» **About this task**
Work out how many lines of the records hold the string "computer", and reply with that number alone.

[[ Data section, beginning ]]

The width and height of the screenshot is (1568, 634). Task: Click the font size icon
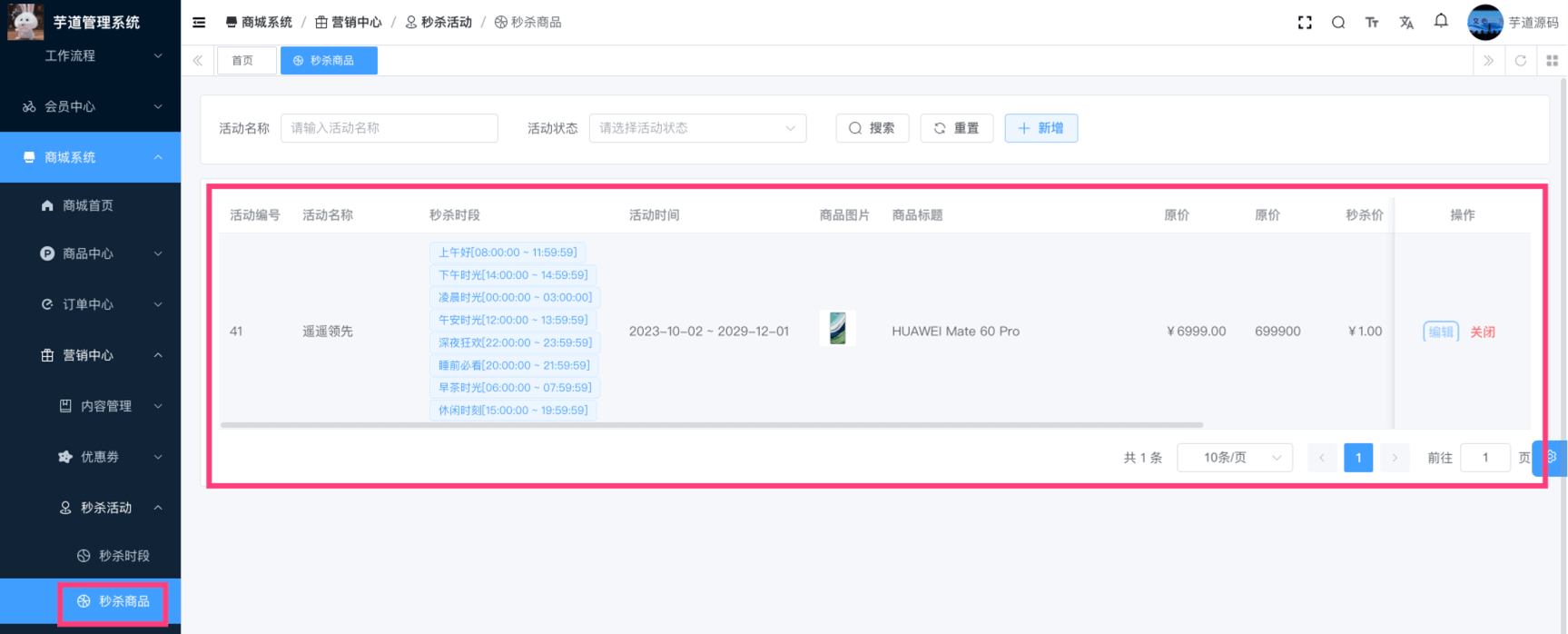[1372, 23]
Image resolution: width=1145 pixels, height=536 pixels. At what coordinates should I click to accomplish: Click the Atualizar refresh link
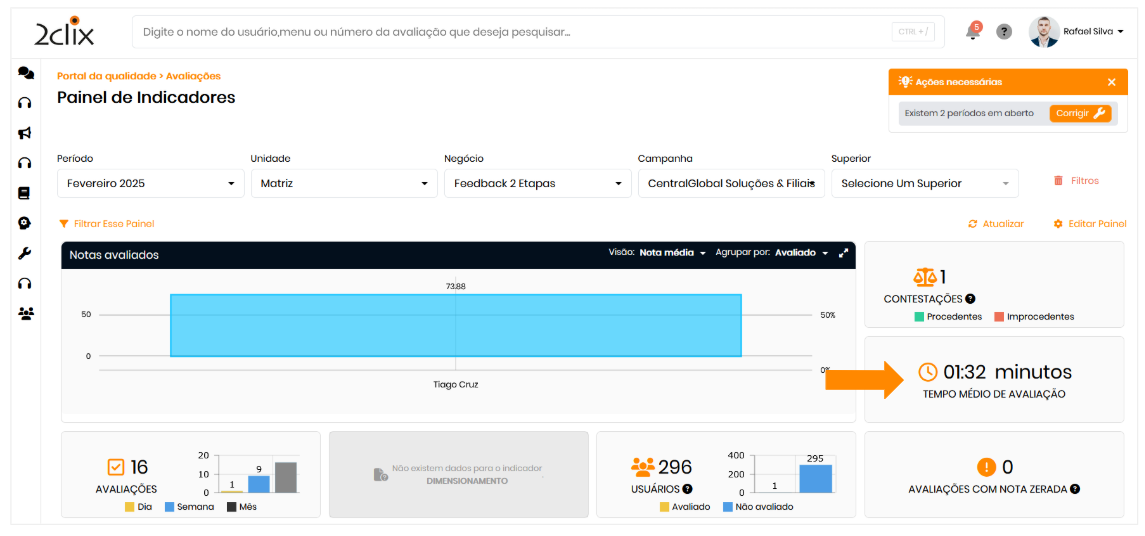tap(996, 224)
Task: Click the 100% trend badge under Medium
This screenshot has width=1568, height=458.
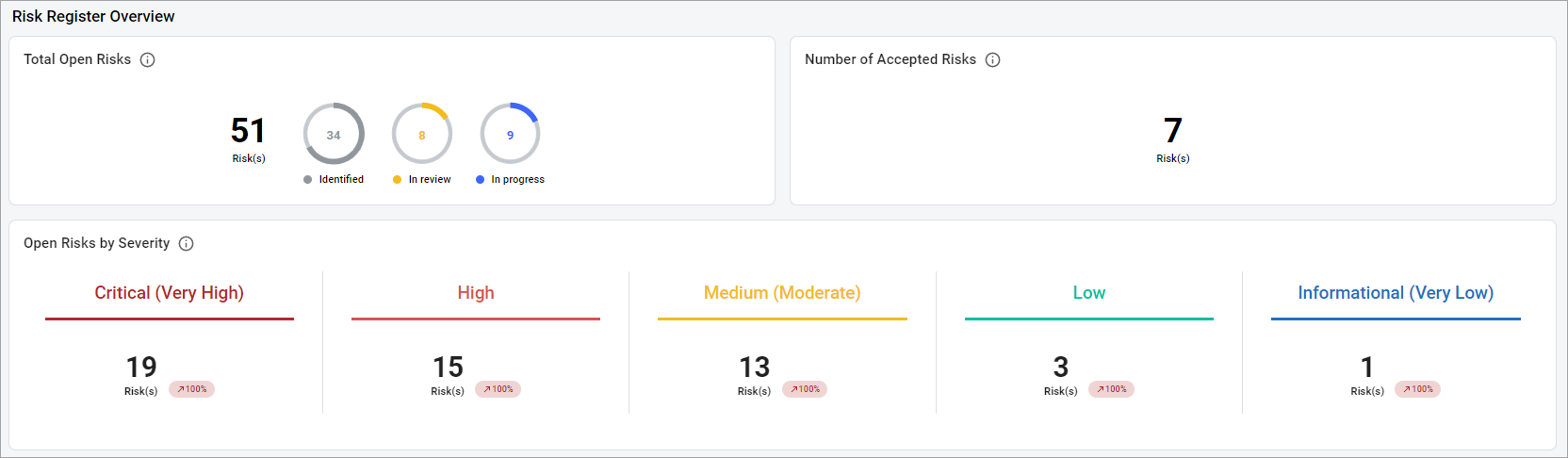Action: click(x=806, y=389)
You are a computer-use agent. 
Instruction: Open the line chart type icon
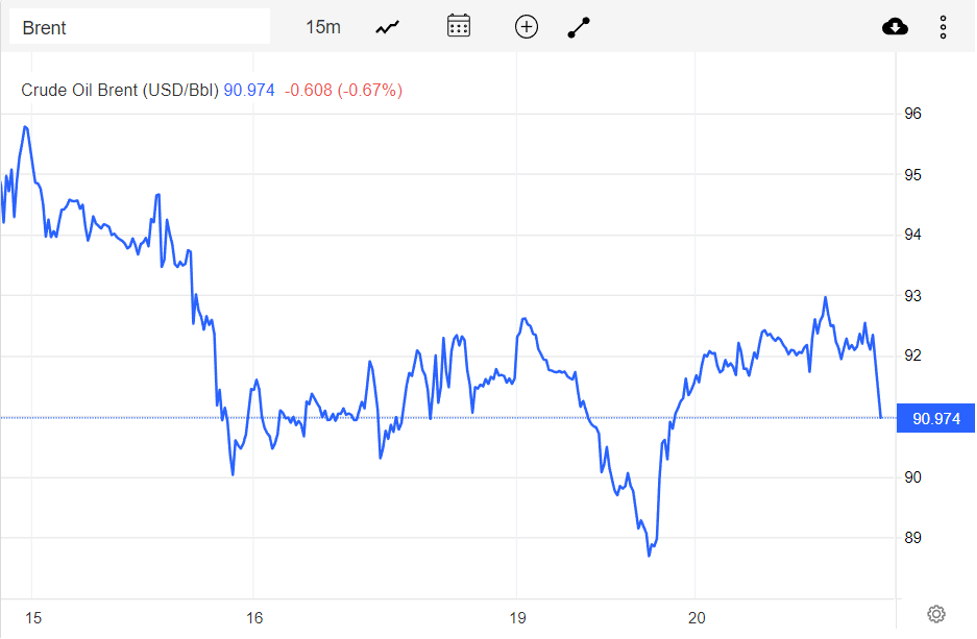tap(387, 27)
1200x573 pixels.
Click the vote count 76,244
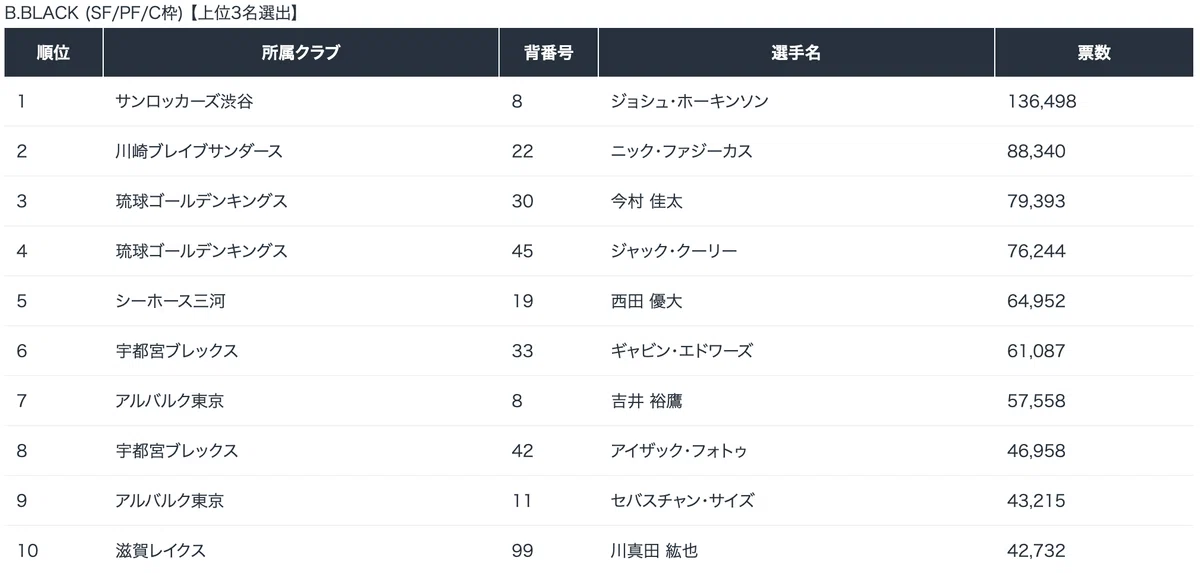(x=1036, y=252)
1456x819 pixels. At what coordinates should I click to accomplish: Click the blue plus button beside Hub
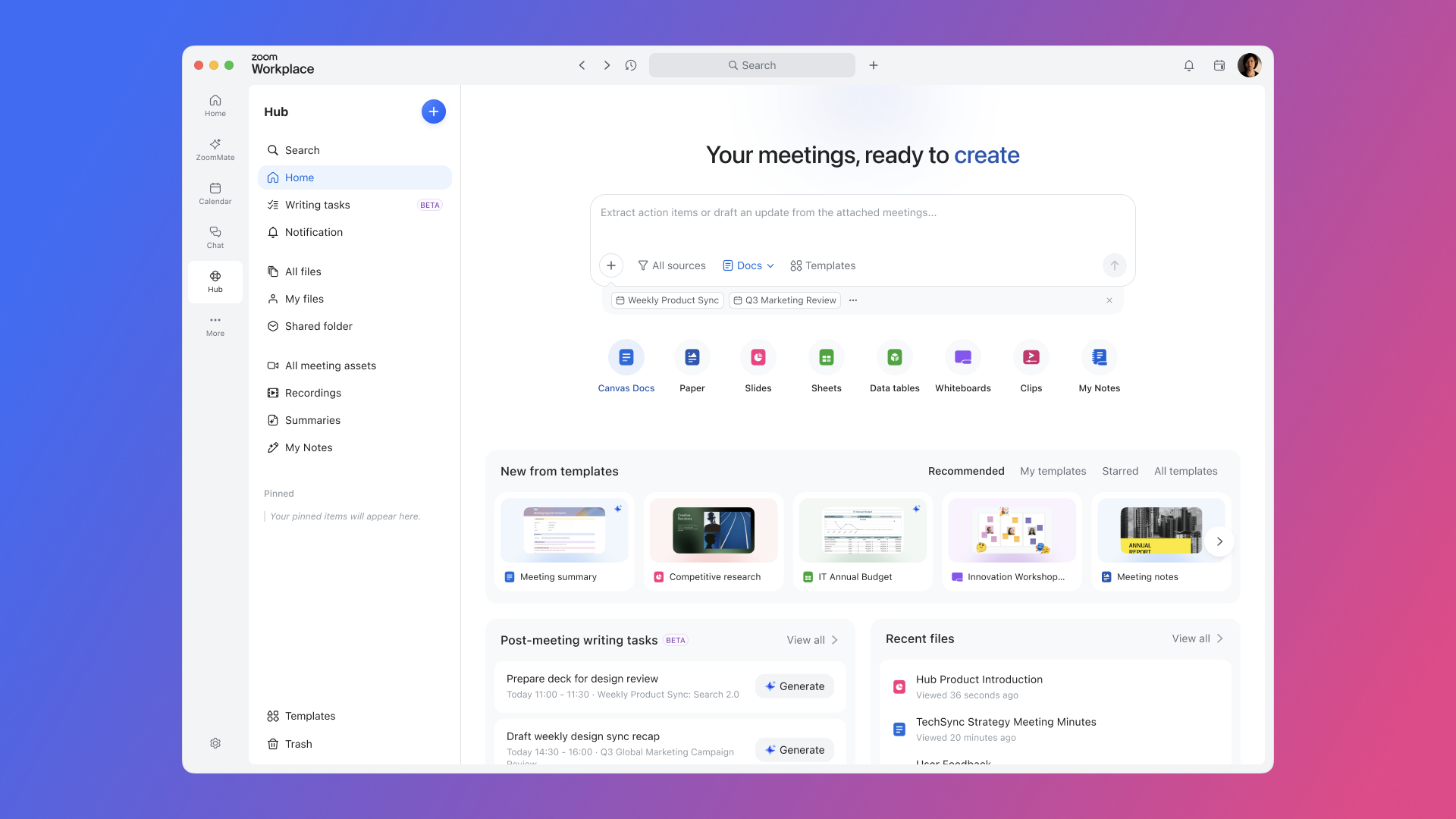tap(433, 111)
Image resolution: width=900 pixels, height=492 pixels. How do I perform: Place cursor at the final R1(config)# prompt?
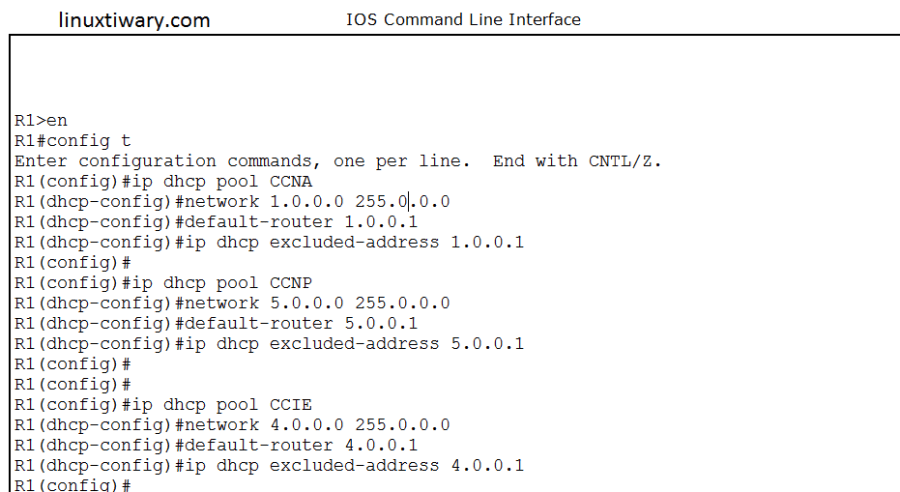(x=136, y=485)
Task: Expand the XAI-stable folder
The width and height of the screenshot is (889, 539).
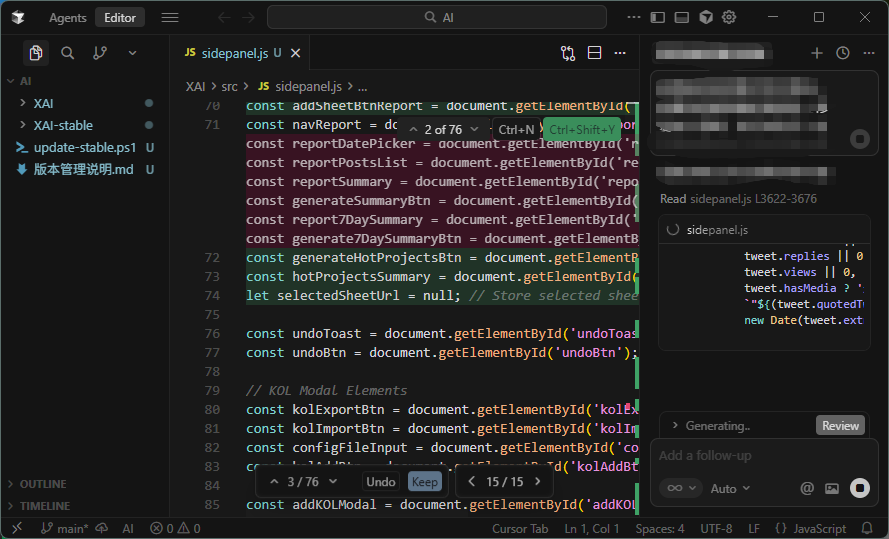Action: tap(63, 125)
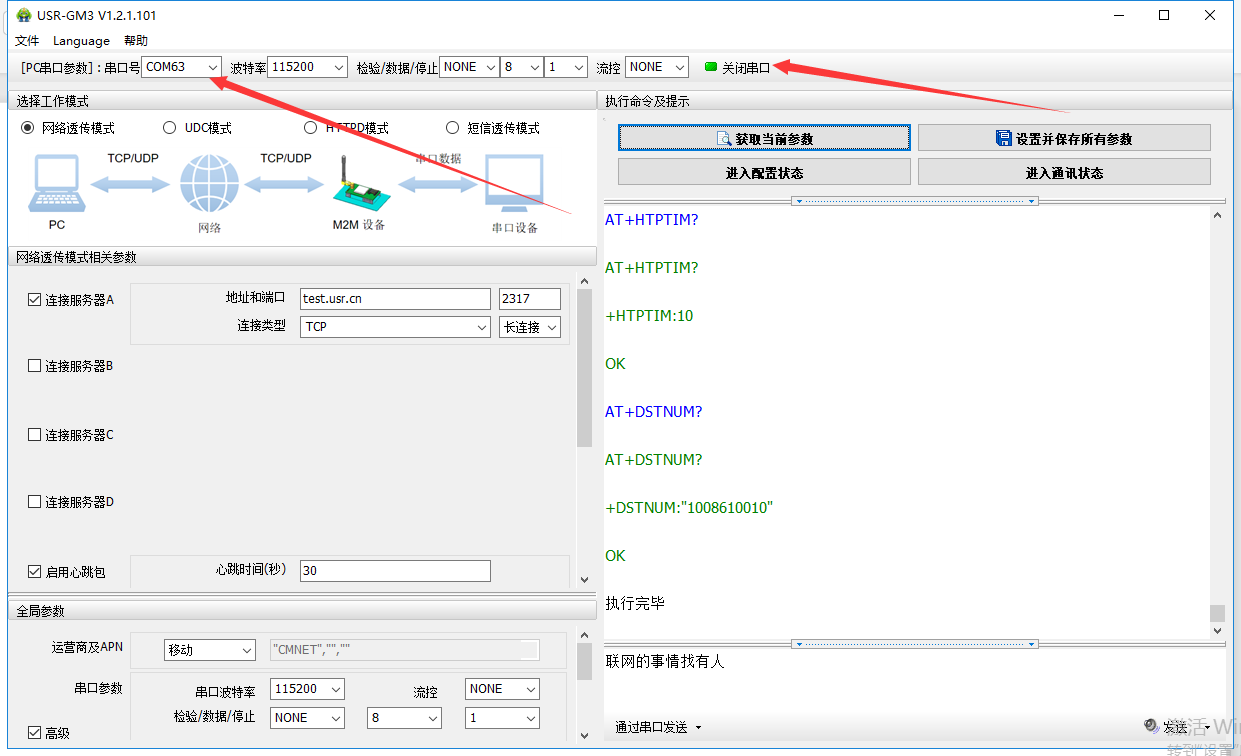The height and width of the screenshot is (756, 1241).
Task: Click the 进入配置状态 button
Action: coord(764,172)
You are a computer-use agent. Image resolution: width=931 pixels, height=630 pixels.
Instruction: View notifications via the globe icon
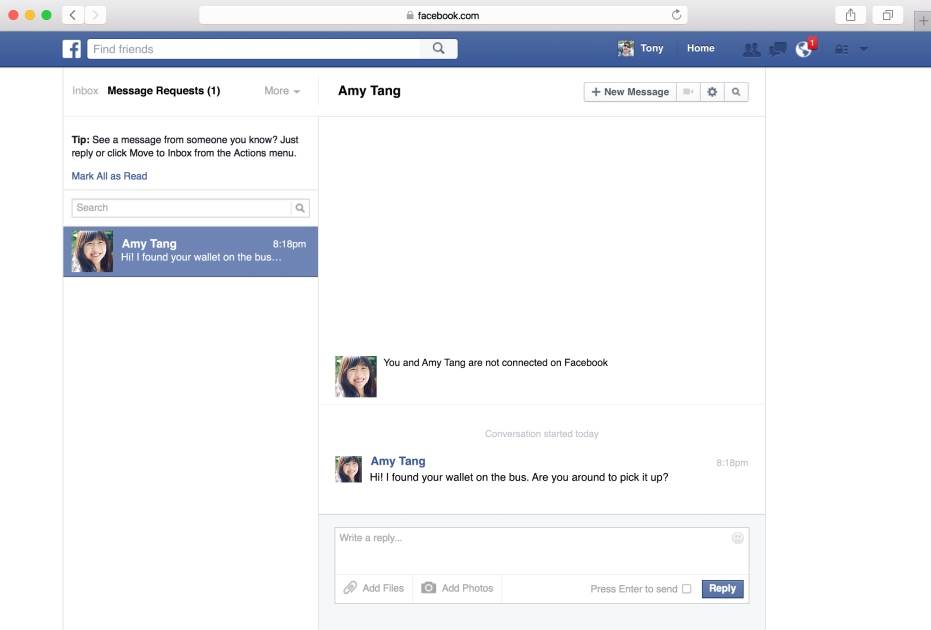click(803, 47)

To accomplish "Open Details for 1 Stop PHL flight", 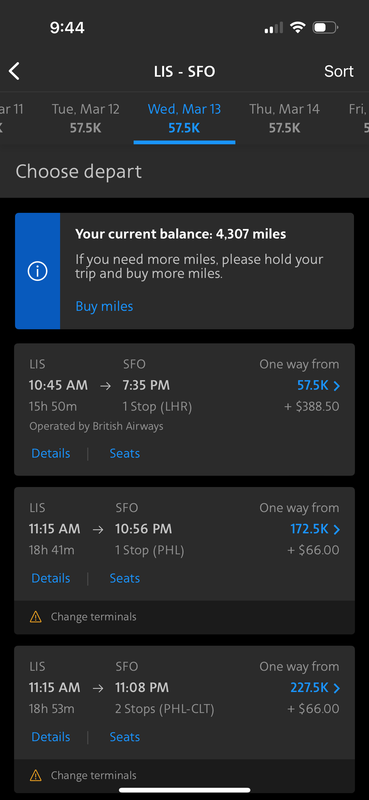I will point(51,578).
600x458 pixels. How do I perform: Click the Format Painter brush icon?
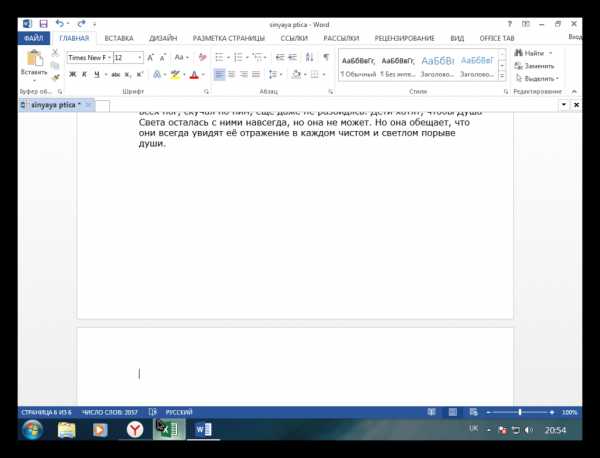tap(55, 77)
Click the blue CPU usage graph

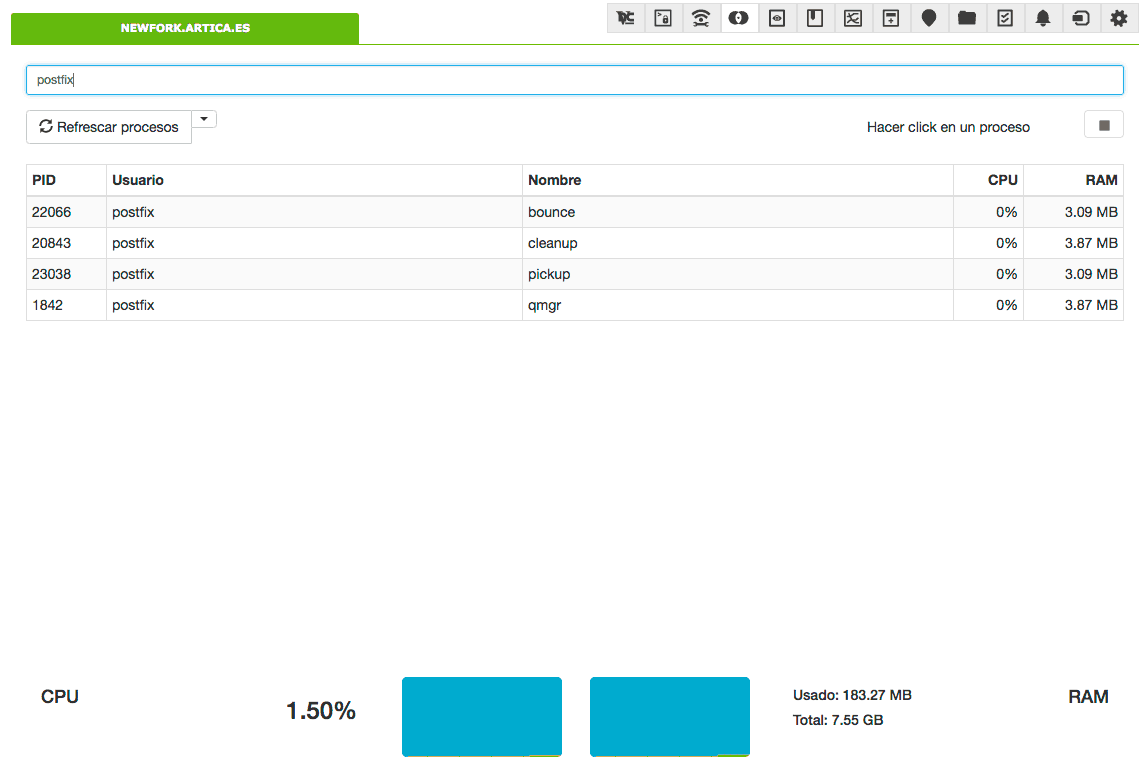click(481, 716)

[[ Data section, end ]]

» **Written answer**
2